■ **TEXTE SOURCE**:
************

Elle était passée à Iwacu au début de l’année 2012. Solange Lusiku Nsimire était heureuse. En février de la même année, elle avait reçu le titre prestigieux de « docteur honoris causa » de l’ UCL ( l’Université Catholique de Louvain.)
Un geste de reconnaissance pour son combat pour la presse qu’elle menait en tant que rédactrice en chef du journal, Le Souverain, l’unique journal de Bukavu, la capitale du sud Kivu en RDC.
« On lutte pour ne pas être inféodé aux politiques, on garde nos distances même si le journalisme est un métier de contact et… de distance. Ceci nous permet de garder notre sens critique par rapport aux différents discours tenus par les politiciens qui cherchent toujours à nous avoir chacun dans son camp », dira la rédactrice en chef du journal, au cours d’une interview avec notre collègue Abbas Mbazumutima.
On était tous subjugués par la « force tranquille » de cette dame , très réservée, loin de l’exubérance souvent prêtée à ses compatriotes. Une vraie leader.

************

■ **DONNÉES BRUTES**:
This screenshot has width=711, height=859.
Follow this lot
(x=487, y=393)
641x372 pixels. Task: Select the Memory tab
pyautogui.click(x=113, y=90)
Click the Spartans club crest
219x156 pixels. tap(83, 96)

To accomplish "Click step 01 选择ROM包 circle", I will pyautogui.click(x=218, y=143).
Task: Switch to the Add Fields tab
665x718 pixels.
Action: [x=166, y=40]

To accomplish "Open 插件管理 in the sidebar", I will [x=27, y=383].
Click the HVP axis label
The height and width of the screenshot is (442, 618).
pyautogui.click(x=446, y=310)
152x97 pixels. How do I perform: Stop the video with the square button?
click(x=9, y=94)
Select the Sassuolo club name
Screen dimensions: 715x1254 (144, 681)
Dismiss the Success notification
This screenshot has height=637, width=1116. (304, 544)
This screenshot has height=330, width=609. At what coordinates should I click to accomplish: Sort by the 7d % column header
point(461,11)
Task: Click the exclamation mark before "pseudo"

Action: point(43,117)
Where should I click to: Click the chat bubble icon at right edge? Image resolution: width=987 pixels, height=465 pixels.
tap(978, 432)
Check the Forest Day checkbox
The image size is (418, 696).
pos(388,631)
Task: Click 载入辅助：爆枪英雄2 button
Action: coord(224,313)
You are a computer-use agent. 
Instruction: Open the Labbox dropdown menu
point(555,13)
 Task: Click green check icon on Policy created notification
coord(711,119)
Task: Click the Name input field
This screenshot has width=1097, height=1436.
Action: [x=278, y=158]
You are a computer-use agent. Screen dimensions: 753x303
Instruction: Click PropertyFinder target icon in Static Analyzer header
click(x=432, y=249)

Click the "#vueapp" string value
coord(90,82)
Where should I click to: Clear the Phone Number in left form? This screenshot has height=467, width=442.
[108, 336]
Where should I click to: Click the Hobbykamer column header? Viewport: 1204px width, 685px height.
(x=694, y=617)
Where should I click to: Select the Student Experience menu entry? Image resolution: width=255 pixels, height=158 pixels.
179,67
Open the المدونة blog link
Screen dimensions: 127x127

************

■ **EXERCICES À TRAITER**:
A: D'après le texte source :
(i) Quel titre l'UCL a-t-elle décerné à Solange Lusiku Nsimire en février 2012 ?
(ii) Quel journal dirigeait-elle en tant que rédactrice en chef ?
(iii) Avec quel collègue s'est déroulée l'interview citée ?
B: Extrayez du texte source tout le passage, depuis « Un geste de » jusqu'à « Une vraie leader. ».

■ **RÉSULTATS OBTENUS**:
A:
(i) Le titre de « docteur honoris causa ».
(ii) Le Souverain.
(iii) Abbas Mbazumutima.

B:
Un geste de reconnaissance pour son combat pour la presse qu’elle menait en tant que rédactrice en chef du journal, Le Souverain, l’unique journal de Bukavu, la capitale du sud Kivu en RDC.
« On lutte pour ne pas être inféodé aux politiques, on garde nos distances même si le journalisme est un métier de contact et… de distance. Ceci nous permet de garder notre sens critique par rapport aux différents discours tenus par les politiciens qui cherchent toujours à nous avoir chacun dans son camp », dira la rédactrice en chef du journal, au cours d’une interview avec notre collègue Abbas Mbazumutima.
On était tous subjugués par la « force tranquille » de cette dame , très réservée, loin de l’exubérance souvent prêtée à ses compatriotes. Une vraie leader.